── Given text ──

It’s great to see the face and name of Sammo Hung back on billboards across Hong Kong, as Fatal Move, the new gangster thriller from director Dennis Law, reigns at the top of the local box office. Law’s new feature is waaay darker than his Fatal Contact, currently a bestseller on Dragon Dynasty, but its final reel features a match up that fight fans have been waiting for since Killzone: Sammo VS Wu Jing. These two titans appeared together in the film formerly known as SPL and also in Twins Mission, but have never before traded fists and feet of fury. I was delighted to attend the premiere of Fatal Move with my good buddy, American actor/director Marcus Aurelius, and to introduce him to Sammo, who is both his idol and mine.

I first met Sammo on the set of his martial arts masterpiece Prodigal Son. I was 19 year old, Bruce Lee obsessed kid from Peterborough, England, and all I knew about Sammo was that he was the opponent in the opening duel of Enter The Dragon. When I first saw him on the Golden Harvest soundstage, he was in costume and make-up for Prodigal Son, and I actually thought he was a much older man. (Hung actually aged slowly and quite differently, and, 27 years later, still doesn’t look as old as his character in Prodigal Son.) With the late, great screenwriter Barry Wong translating, I badgered Sammo with questions about Lee, which he answered with good natured patience. It was only after I returned to London, and caught Prodigal Son at a midnight show, that I became an instant convert to the clan of Hung fans.

In terms of taking Hong Kong film fight choreography to a new level, Hung, along with Shaw Bros legend Lau Kar-leung, was one of the true successors of Bruce Lee. Their triumph came from their not emulating Lee’s style, but instead his energy and creativity. As choreographer, director, producer and star, Sammo’s contribution to martial arts cinema can’t be underestimated.

In more recent years, I’ve had the pleasure of working with Sammo on the films The Medallion and Dragon Heat. When I meet the big man’s fans (I call them The Hung Jury), they usually ask me one of three questions:

1)How did he get that scar between his nose and his mouth?

I can exclusively reveal that Sammo’s trademark facial characteristic was caused when he was engaged in a street fight outside a nightclub in Kowloon’s Tsim Sha Tsui East. He was battling a band of thugs alongside Shaw Bros regular Tong Yim-chaan (aka Bruce Tong), and figured Tong had his back. However, one of their foes smashed off the neck of a Coke bottle, and managed to swing it into Sammo’s face from behind him. If you look at the scar closely, it’s a perfect circle, the exact dimensions of a truncated Coca-Cola bottle. The Real Thing must have caused a real sting…

2)Why have so few of the films from Sammo’s later career been

released on DVD?

───
── Supplied information ──

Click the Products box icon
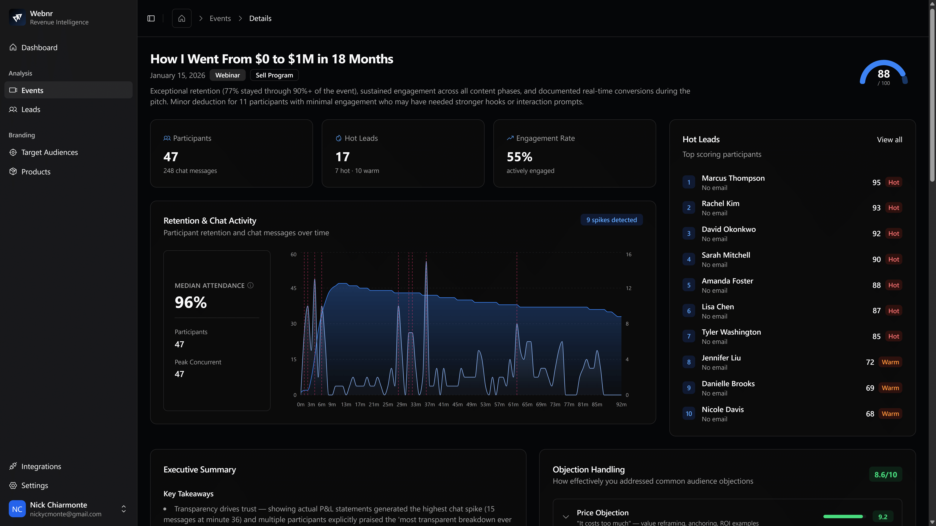The image size is (936, 526). (x=13, y=172)
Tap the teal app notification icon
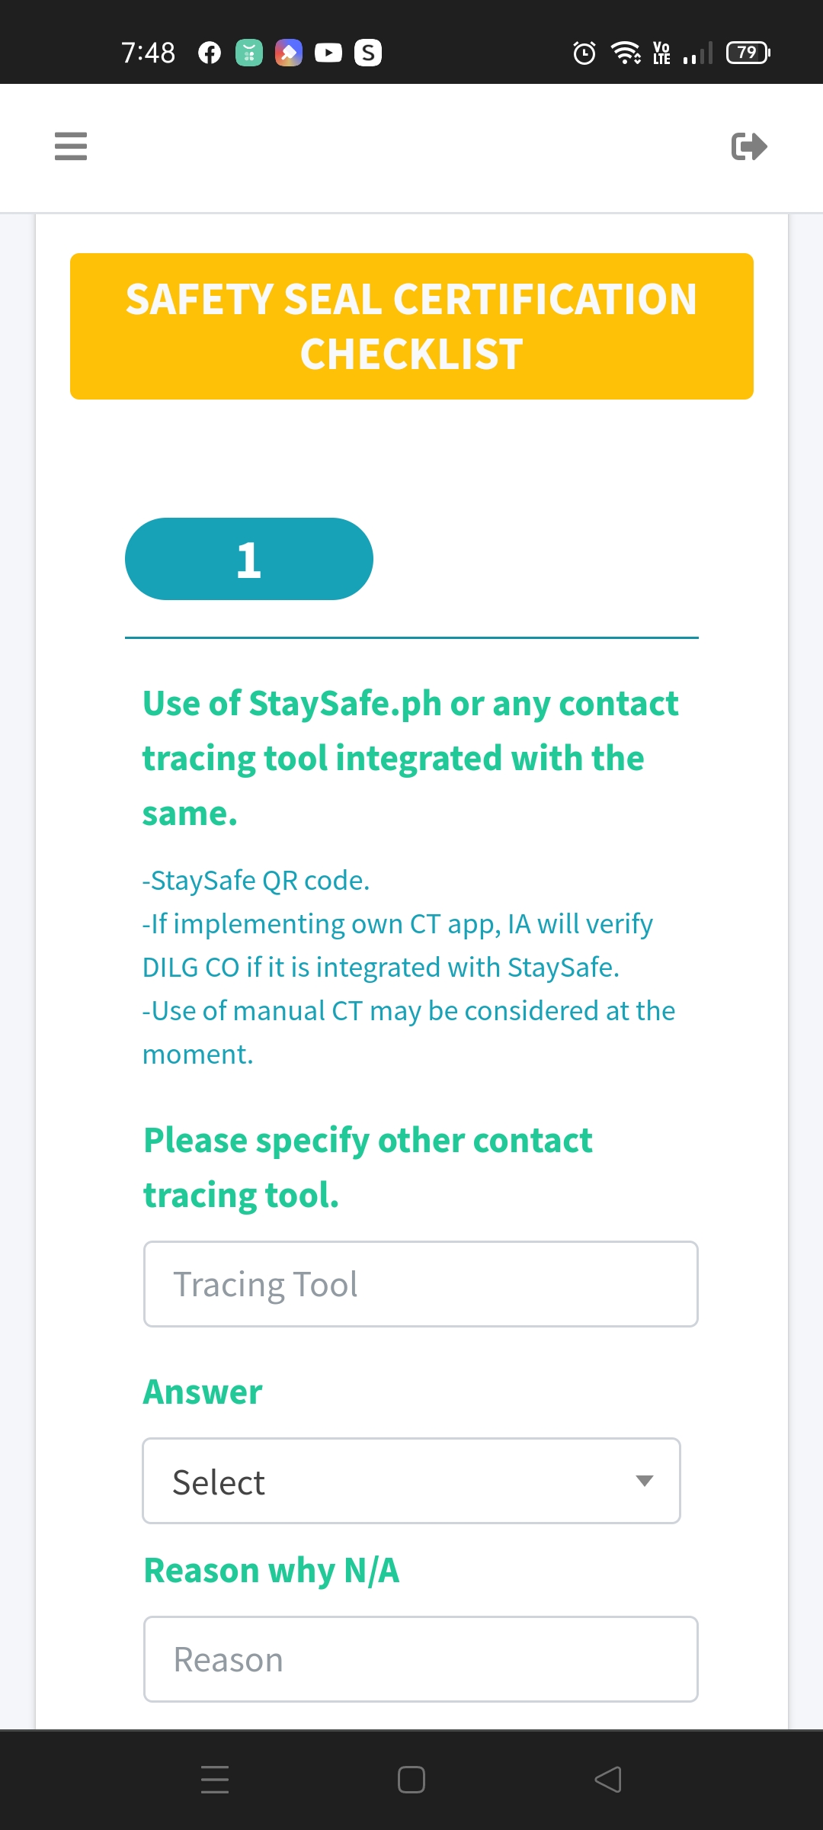The image size is (823, 1830). click(249, 53)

───

Short task 1 =
From the Sammo Hung piece, transcribe the stretch from "1)How did he" through "released on DVD?".
Short task 2 =
In one to three sentences, explain why, according to the Sammo Hung piece, the writer took Sammo for a much older man on first seeing him.

Task solution 1 =
1)How did he get that scar between his nose and his mouth?

I can exclusively reveal that Sammo’s trademark facial characteristic was caused when he was engaged in a street fight outside a nightclub in Kowloon’s Tsim Sha Tsui East. He was battling a band of thugs alongside Shaw Bros regular Tong Yim-chaan (aka Bruce Tong), and figured Tong had his back. However, one of their foes smashed off the neck of a Coke bottle, and managed to swing it into Sammo’s face from behind him. If you look at the scar closely, it’s a perfect circle, the exact dimensions of a truncated Coca-Cola bottle. The Real Thing must have caused a real sting…

2)Why have so few of the films from Sammo’s later career been

released on DVD?

Task solution 2 =
When the writer first saw him on the Golden Harvest soundstage, Sammo was in costume and make-up for Prodigal Son. That is why the writer thought he was a much older man.